Impressed by the contest’s creativity, and fascinated by the initiative of these poets-cum-publishers, I thought a conversation with Lambert and Kay was the perfect way to end a series about women versing life. With the ink still wet on the first issue of burntdistrict the friends, who met during graduate school at the University of Nebraska, decided to publish five books per year under their new imprint, Spark Wheel Press.

After graduating, “the journal began as our lifeline to [the literary community] we feared losing,” Lambert said. According to the website, the new editors were so enthralled by the quality of the work submitted at burntdistrict and frustrated by the limited space for publishing, they started SWP.

They were kind enough to take time away from teaching, parenting, writing, and editing to answer a few questions for me:

PC: In your experience is the literary world different for women than it is for men?

Liz: The world is different for women in that we are always marked (in a sociological/anthropological sense). The experience of maleness is the experience of normal, such that when a man writes about how he experiences the world, he simply writes about how the world is experienced; a woman writes about how she experiences the world as a woman. The perception is that his work is interesting to everyone, while hers is interesting to other women. On the other hand, there is the advantage that when one is on the outside, one feels no pressure to conform to majority expectations.

Jen: I feel lucky because I was raised to not consider ideas like this. I never once thought the world would be different for me because I am a woman, never felt my opportunities in writing or beyond would be minimized. I have been exposed to the effects of gender bias, but I’ve always felt lucky to be part of the tribe. It’s true that many issues women write about are geared toward other women, but so what? All writing has its audience and we aren’t limited to write only about woman-centered themes. If anything, being a woman gives us an additional well of material to draw from.

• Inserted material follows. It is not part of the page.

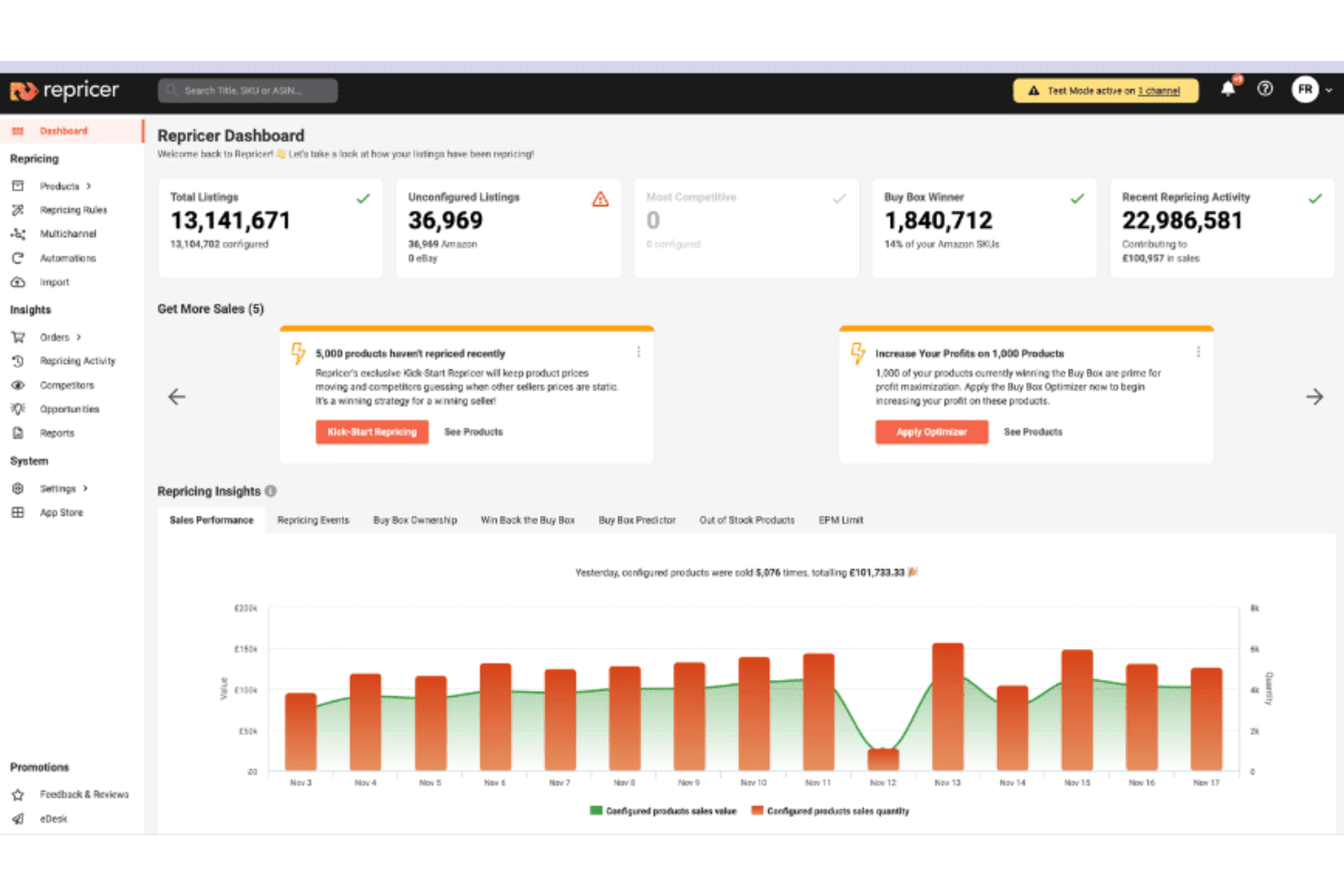Click the search Title, SKU or ASIN field
Screen dimensions: 1344x896
click(x=247, y=90)
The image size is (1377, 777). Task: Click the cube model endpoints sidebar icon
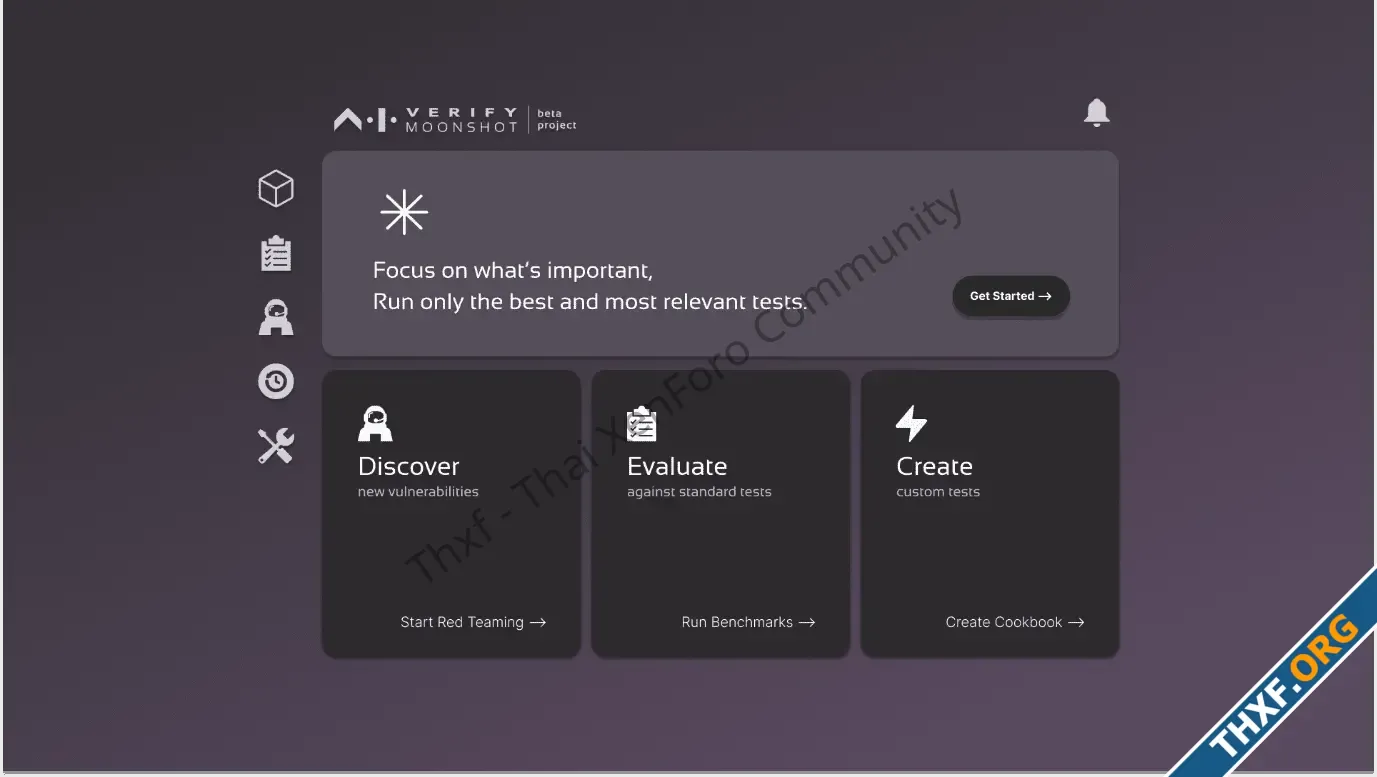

PC: What are your thoughts on the VIDA statistics?

Liz: It’s discouraging to look at the numbers, but the fact that someone is finally counting? It’s a huge step forward. We were very proud of the fact that our first issue featured an equal number of men and women poets. It’s not something we think of consciously when selecting work, but as we started laying out the issue, we absolutely cared that women were given equal space. We’re obviously a journal edited by two women, and we are drawn to those voices, so we don’t have to coax ourselves to look for strong women poets the way a more heavily male editorial team might.  At the same time, I think this may be one reason why we do see an even split in submissions. I don’t know if we see more women poets because we seem like a woman-friendly market? On the other hand, I will say that we regularly see re-submissions by men we’ve declined, and we almost never see women re-submit.

PC: How is it being on each side of the literary equation?

Liz: I’m a diligent submitter, and I don’t take rejection personally. I try to be conscious that not all submitters are as tough-skinned, so we are careful in our responses. I wish more journals were interested in building a community of writers. I’ve definitely published in journals with which I’ve had no exchange beyond the acceptance letter and the contributor copies. I know many journals experience high staff turnover, but for us, the acceptance is just the beginning. We want to know our writers, we want them to read for us at AWP, we want to chat with them on Twitter. We are building relationships with quite a few writers, and it makes us inclined to help them when we have the opportunity.

PC: I read that you want to avoid charging exorbitant submission fees.

Jen: More and more, there’s been a shift to publishing exclusively through contests or even charging reading fees for open submissions. This poses problems: We’re weeding out an entire economic class of writers who can’t pay the fees. I spoke with an editor of a fairly prestigious indie press who said, “Well, it’s just 25 dollars!” and I said, “For your contest, but [writers are] probably paying nine others in the same submission cycle.”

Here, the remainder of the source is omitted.